▸ **PASSAGE TO READ**
Start

The Impact of NAFTA on North American Labor

Even though the current worldwide economic crisis has temporarily slowed the rate of globalization, broad-based resistance must be mobilized now because transnational capitalism will attempt to consolidate its domination of the world economy through intensified exploitation of free trade labor.

The impact of NAFTA on income inequality across North America offers a good starting point for understanding the consequences of free trade labor policies on working people everywhere.  An important 2008 study by the Organization for Economic Co-Operation and Development (OECD) presents a comprehensive picture of growing social inequality around the world today (http://www.oecd.org/els/social/inequality).  The OECD's country-by-country analysis offers detailed information about the consequences of NAFTA for the working people of the signatory nations.

Chart 1, based on OECD data, tracks income inequality trends in North America:

Free Trade Labor Chart 1: The Trends of Income Inequality across North America

The OECD trend line in chart 1, which represents the average income disparity for the 30 member nations, provides a baseline for comparing and contrasting the fortunes of working people across North America under NAFTAi.  Note that the OECD average showed a slight decrease for the first decade of the period and then a gradual increase through the mid-2000s.  The rising OECD average mirrors the global trend of growing income disparity.

 

USA

The USA trend line shows that income inequality in the US started close to the OECD average in the 1970s and the gap has widened for the last 30 years.  A close look at the USA line reveals that the US experienced a steady increase in income inequality from the mid-1970s through the mid-1990s, a slight decline during the last half of the 1990s and then a dramatic rise during the early 2000s.  The extensive offshoring of US jobs, including the work lost to Mexico under NAFTA, has been a major contributing factor to the rise of income inequality in the USA.

End

▸ **GIVEN INFORMATION**
Start

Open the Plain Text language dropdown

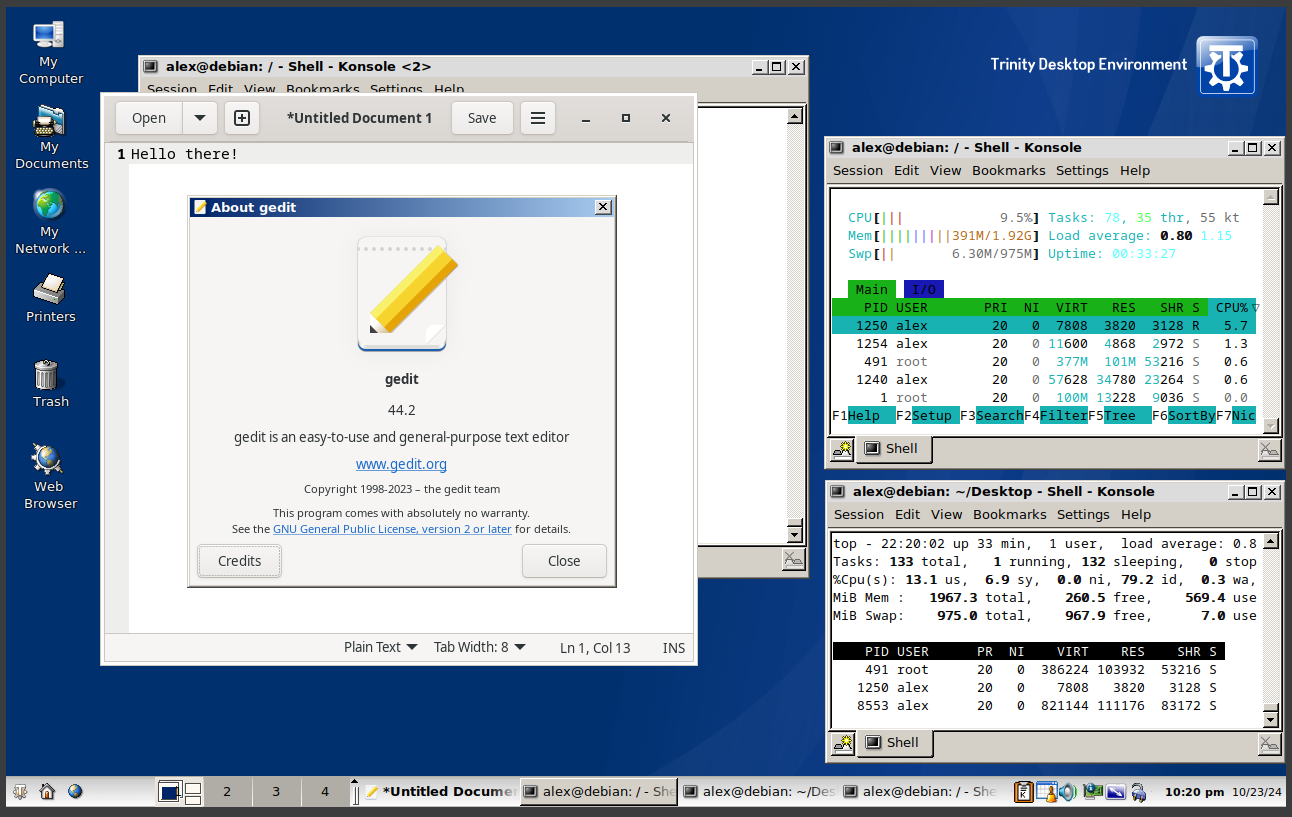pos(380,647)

End
Start

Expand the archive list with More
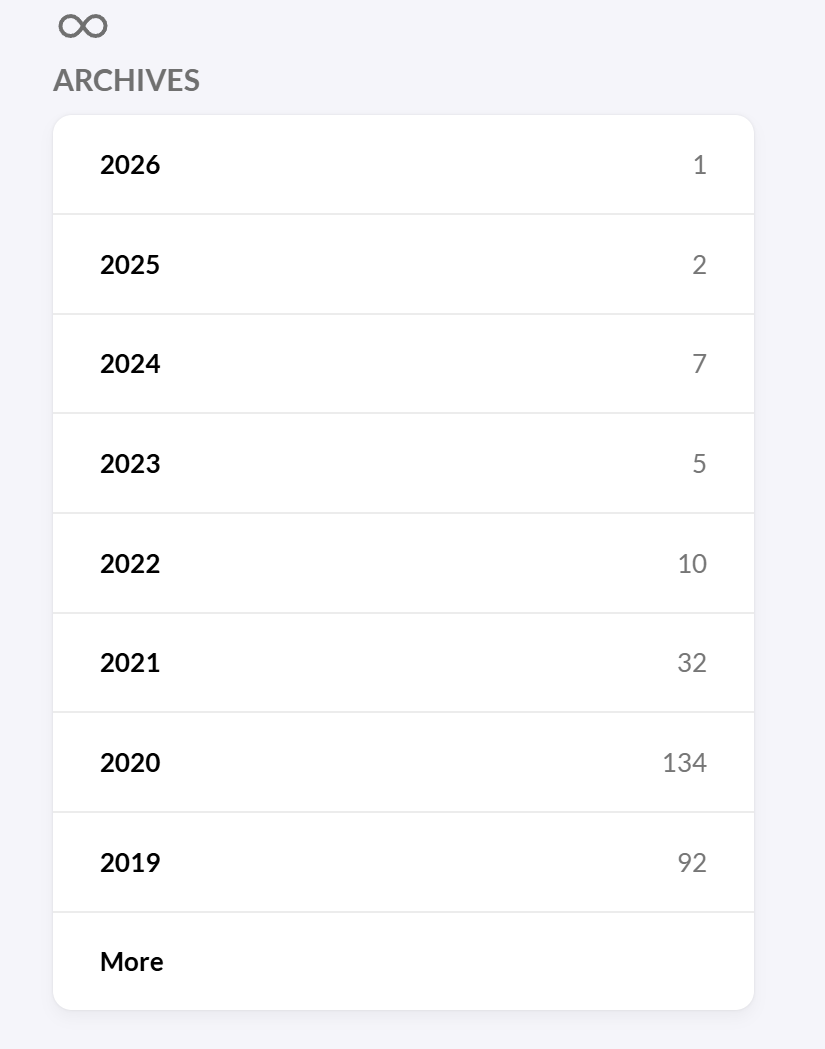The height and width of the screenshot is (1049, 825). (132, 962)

End

▸ **AIM OF THE EXERCISE**
Answer these from the passage on NAFTA and North American labor:
1. Which organization produced the 2008 study on social inequality?
2. How many member nations does the average in that organization's trend line cover?
3. What happened to US income inequality during the last half of the 1990s?

▸ **WORKED SOLUTION**
1. The Organization for Economic Co-Operation and Development (OECD).
2. 30.
3. It declined slightly.